◆ Collected data ◆
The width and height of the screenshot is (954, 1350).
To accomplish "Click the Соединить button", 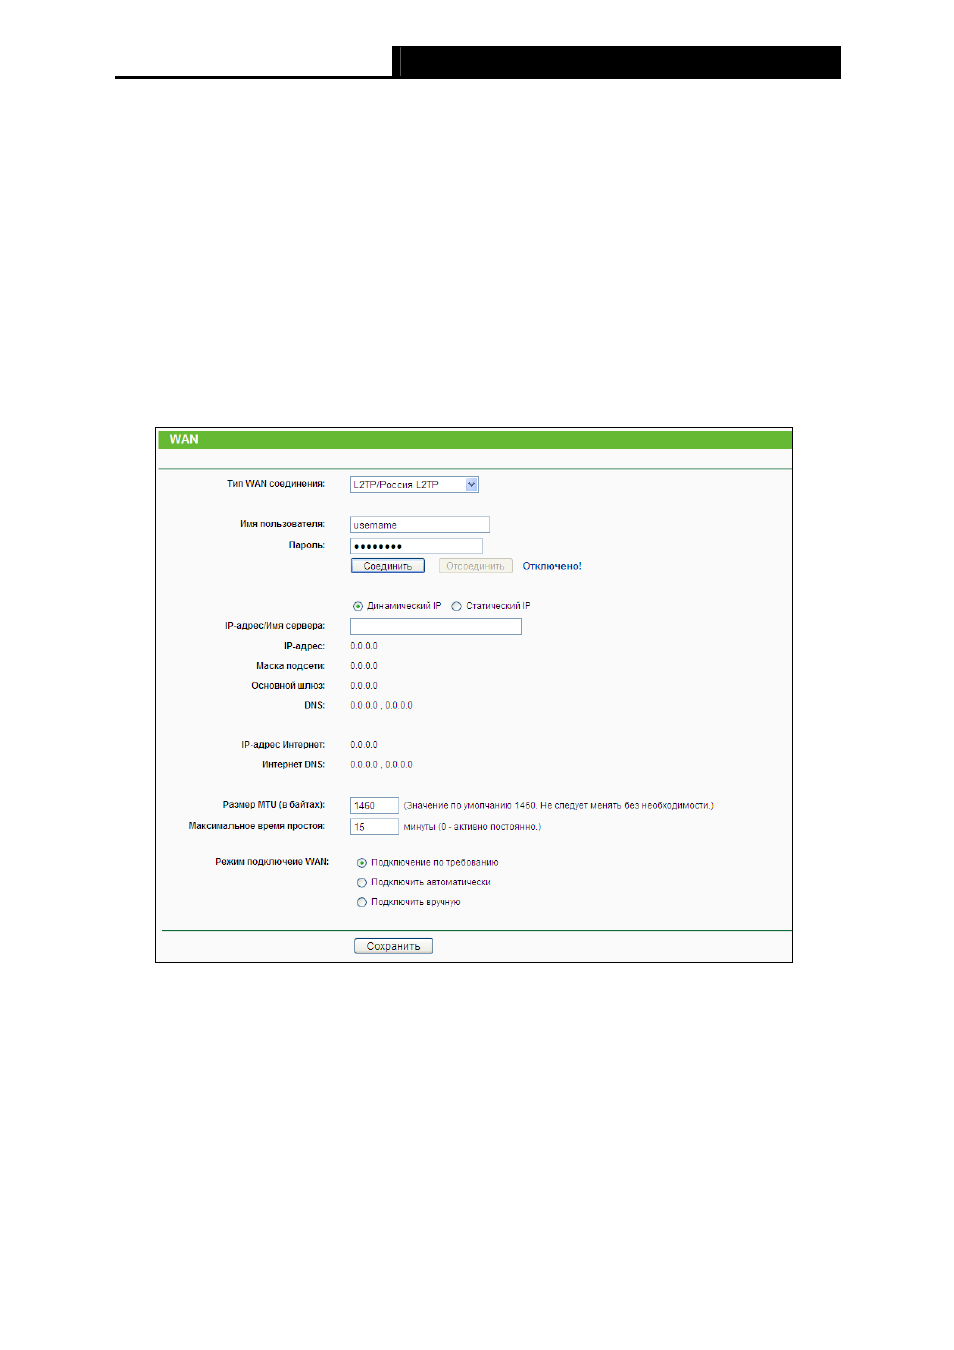I will click(388, 566).
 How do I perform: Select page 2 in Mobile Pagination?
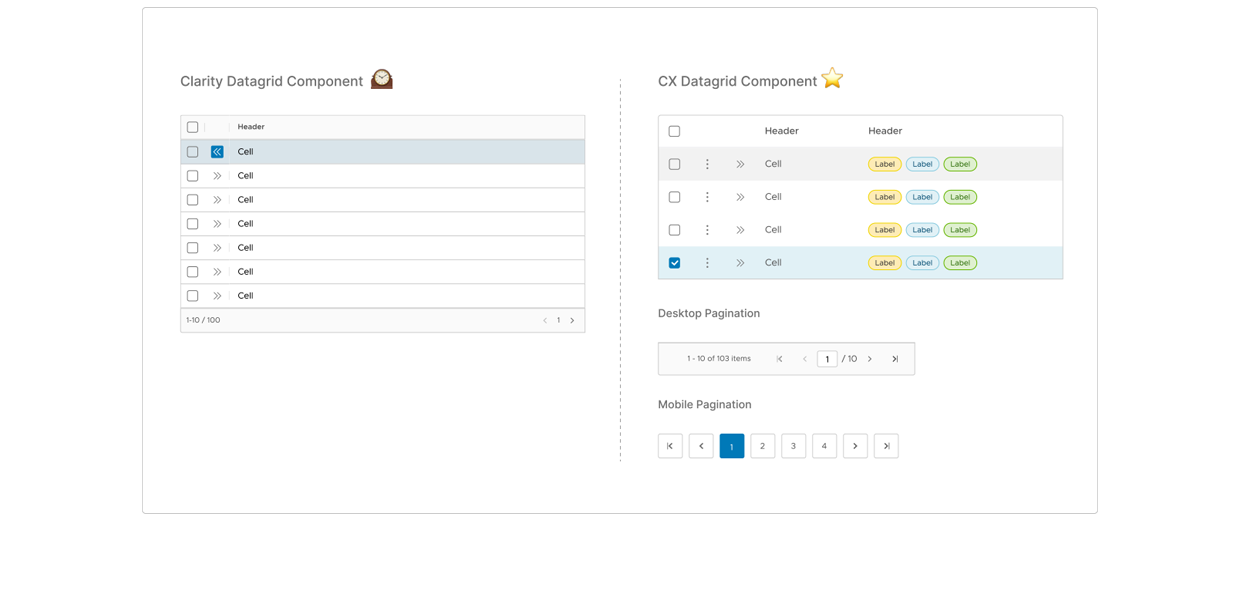click(x=762, y=446)
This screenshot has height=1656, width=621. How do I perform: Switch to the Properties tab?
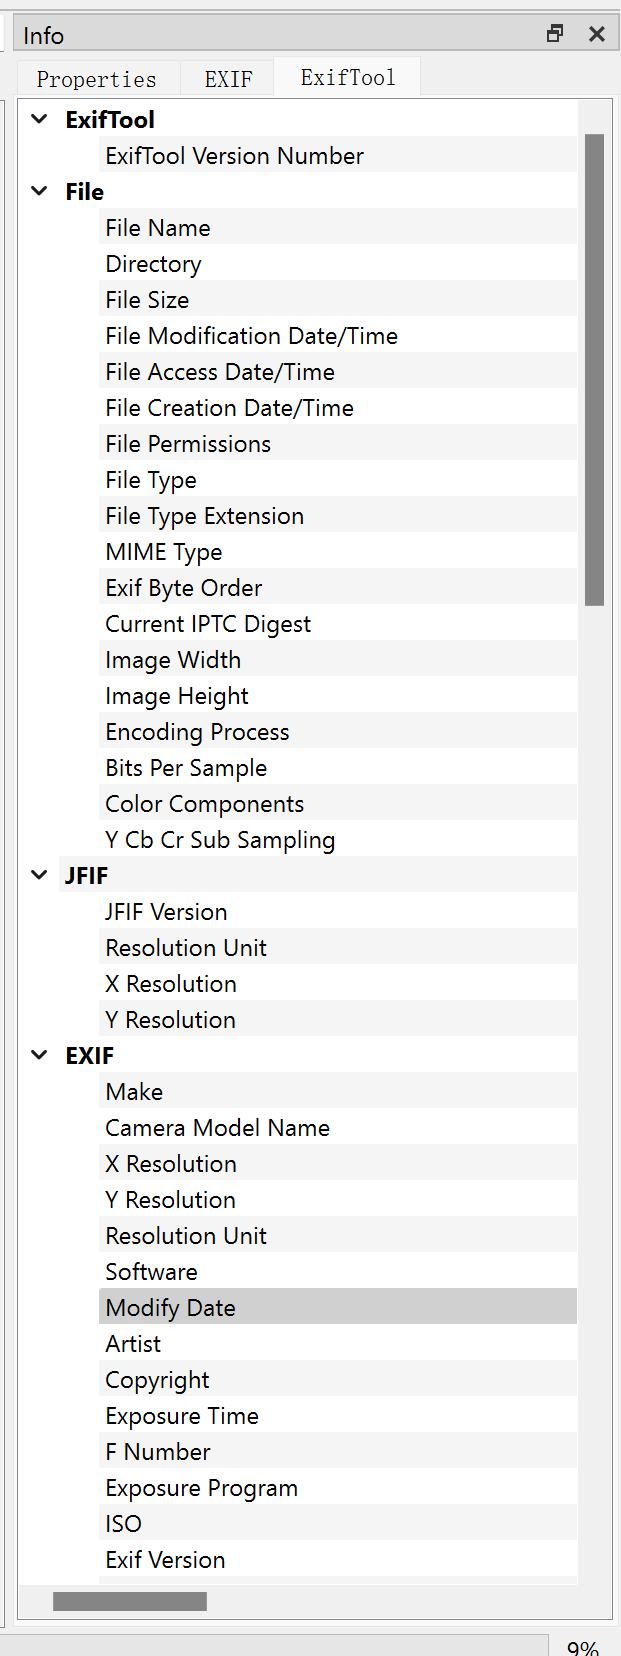pos(97,79)
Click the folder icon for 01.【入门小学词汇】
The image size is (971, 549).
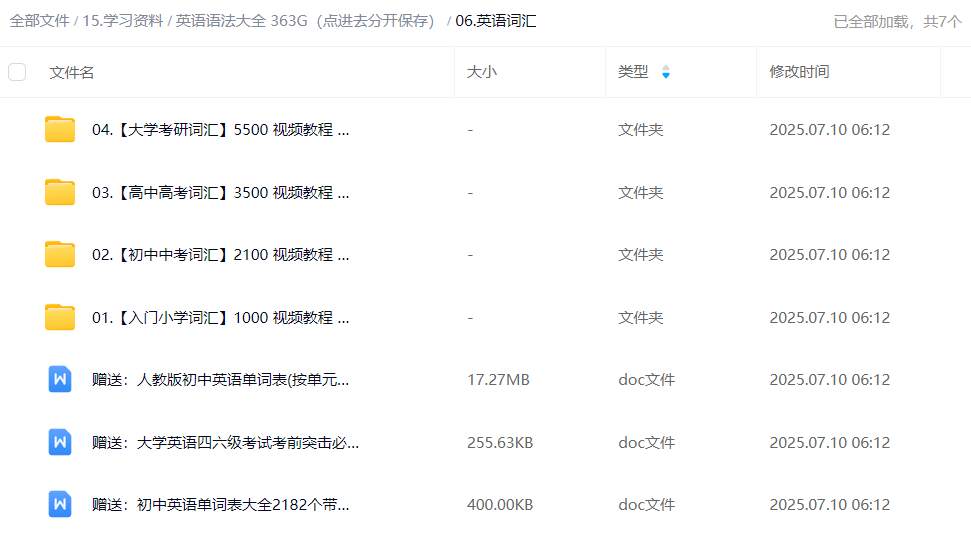pos(60,318)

◆ Problem to work on ◆
Your copy should hold exactly the lines from the one with "How do I perform: Select" through the end of the records, both included, and no pictures.

◆ Task response ◆
 How do I perform: Select page 2 in Mobile Pagination?
click(x=762, y=446)
This screenshot has height=1656, width=621. How do I perform: Switch to the Properties tab?
pos(97,79)
Click the folder icon for 01.【入门小学词汇】
The image size is (971, 549).
pos(60,318)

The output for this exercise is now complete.